Warum kann es manchmal helfen, mit einer Frau über sämtliche Möbel seiner Praxis zu klettern? Wieso sitzt er mit einer Patientin im Café? Und weshalb fordert er eine andere auf, sich eine Schreckschusspistole zu kaufen? Der erfahrene Psychotherapeut Prof. Martin Rauh-Köpsel hat in seinen Berufsjahren schon viele besondere Schicksale mitbekommen.

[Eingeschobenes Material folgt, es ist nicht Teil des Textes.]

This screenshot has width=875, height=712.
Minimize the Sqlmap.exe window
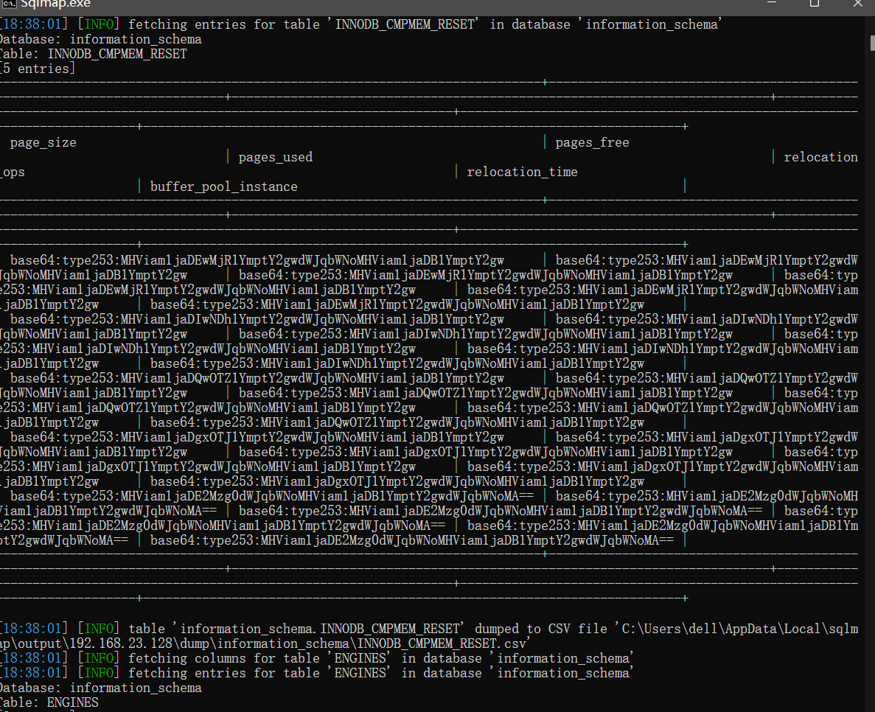[770, 4]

Er hat die skurrilsten, dramatischsten und eindrucksvollsten Geschichten gesammelt, um einen Einblick in die Bandbreite seiner Arbeit zu geben.

„Sie müssen da nicht allein durch! Aus der Praxis eines Psychotherapeuten oder warum unkonventionelle Methoden oft die wirksamsten sind“ ist ein Sachbuch von Prof. Martin Rauh-Köpsel, geschrieben mit Manuela Runge.

Meine Meinung:
Das Buch besteht aus 13 Kapiteln, in denen jeweils vier Fälle geschildert werden. Zu Beginn der Kapitel wird der zugrundeliegende psychologische Mechanismus erläutert. Zudem gibt es am Anfang des Buches eine allgemeine Einleitung. Der Therapeut berichtet in der Ich-Perspektive aus seiner Sicht. Dieser Aufbau ist sinnvoll und funktioniert gut, obgleich mir ein abschließendes Kapitel gefehlt hat.

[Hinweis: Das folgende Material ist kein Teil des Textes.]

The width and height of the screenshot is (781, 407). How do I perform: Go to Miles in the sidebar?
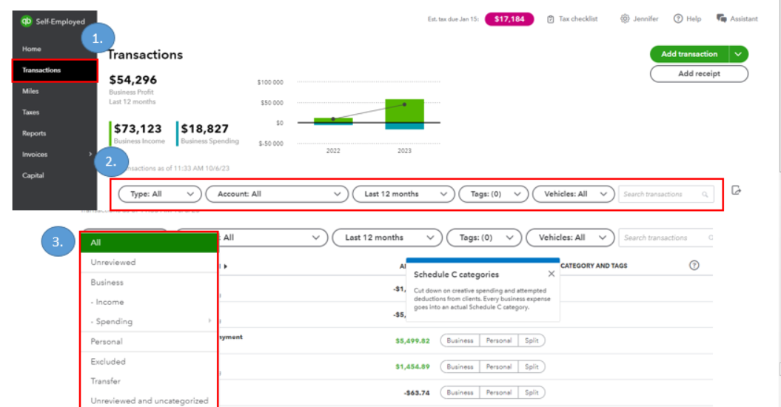tap(30, 92)
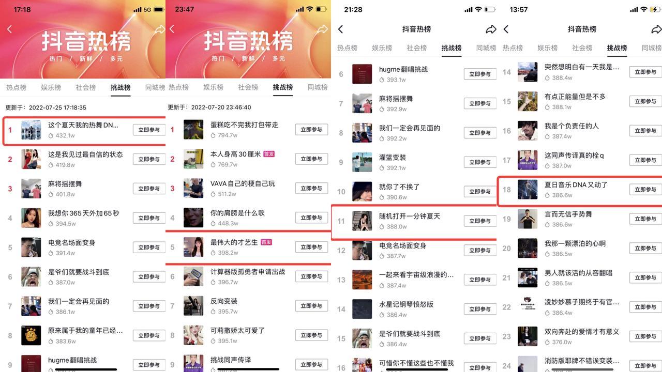Switch to 娱乐榜 tab on 17:18 screen
The height and width of the screenshot is (372, 662).
[x=51, y=87]
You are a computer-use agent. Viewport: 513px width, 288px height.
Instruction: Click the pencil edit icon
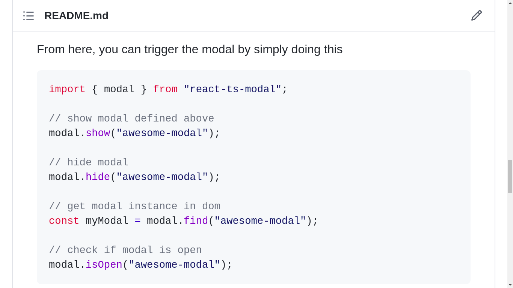(x=476, y=15)
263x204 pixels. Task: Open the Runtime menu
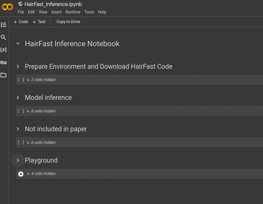(x=73, y=12)
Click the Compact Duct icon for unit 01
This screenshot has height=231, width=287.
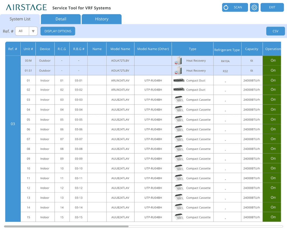pos(179,80)
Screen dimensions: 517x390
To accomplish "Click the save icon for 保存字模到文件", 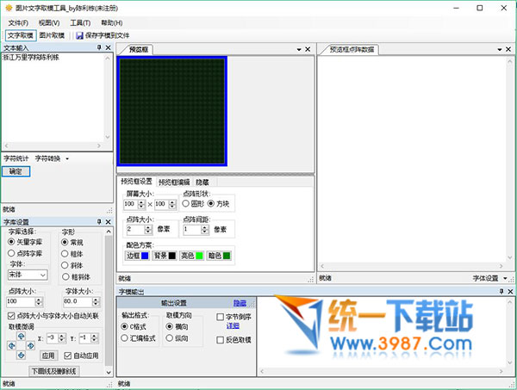I will pos(79,36).
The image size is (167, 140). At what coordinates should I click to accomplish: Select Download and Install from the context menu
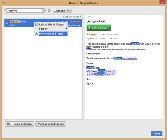pos(51,34)
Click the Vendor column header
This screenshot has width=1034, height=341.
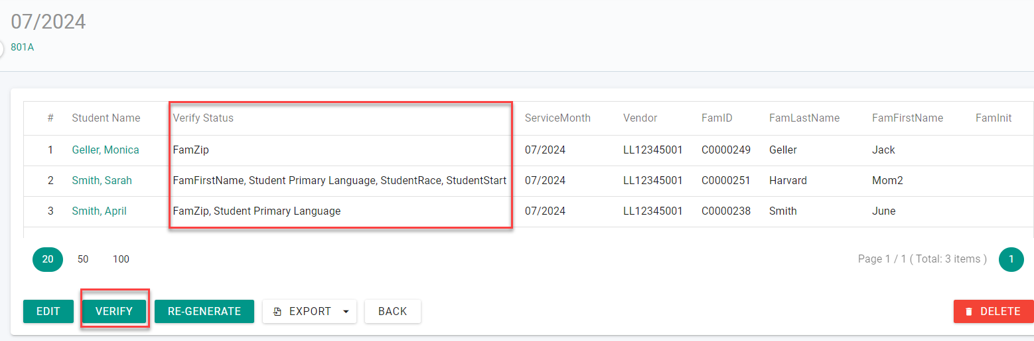pyautogui.click(x=640, y=118)
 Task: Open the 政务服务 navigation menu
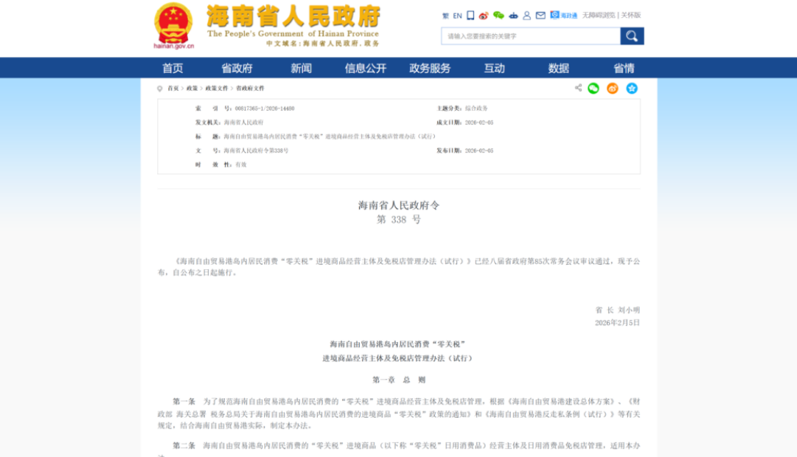(x=430, y=68)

Der Schreibstil ist angenehm zu lesen, unauffällig, auch für Laien verständlich, aber gleichzeitig fachlich korrekt. Negativ aufgefallen ist mir, dass mal gegendert wird und mal nicht. Diesbezüglich hätte ich mir Einheitlichkeit gewünscht.

Dargestellt werden auf rund 300 Seiten insgesamt 52 Fälle aus der Praxis, von denen einige recht knapp, andere etwas ausführlicher geschildert werden. Behandelt werden unter anderem die Themen Depression, Flashbacks, Verhaltensmuster, Trauer und Selbstkonzepte. Daraus ergibt sich ein vielfältiges und umfassendes Bild der Arbeit eines Therapeuten. 

Alle Fälle sind gut nachvollziehbar, was die jeweilige Problematik und den Therapieansatz angeht. Für Laien kann so unter Umständen die eine oder andere Selbsterkenntnis herausspringen. Positiv ist außerdem anzumerken, dass auch solche Beispiele einfließen, in denen der Psychologe nicht weiterhelfen konnte. Dies macht das Buch glaubhaft und spiegelt einen besseren Eindruck des tatsächlichen Berufsalltags wider. Zudem wird klar, dass es keiner ganz extremen Lebenssituationen bedarf, um von einer Therapie zu profitieren. Das trägt zur Entstigmatisierung der Patientinnen und Patienten bei. 

Etliche der Schicksale machen betroffen, manche Geschichten sind sogar ziemlich lustig. Beim Lesen kommt keine Langeweile auf. Leider werden einige Fälle aber zu kurz erläutert. Mir wäre es lieber gewesen, von weniger Beispielen zu lesen, dafür aber mehr Details zu erhalten. Vor allem in die ausführlicheren Geschichten konnte ich mich nämlich besser hineindenken und einfühlen.

Das Cover ist eher unspektakulär, gefällt mir aber gut. Der Titel ist passend gewählt.

Mein Fazit:
Wer ein kurzweiliges und interessantes Sachbuch über die Arbeit eines Psychotherapeuten lesen möchte, macht mit „Sie müssen da nicht allein durch!“ nichts falsch. Bei der Auswahl der Fallbeispiele wäre weniger allerdings mehr gewesen.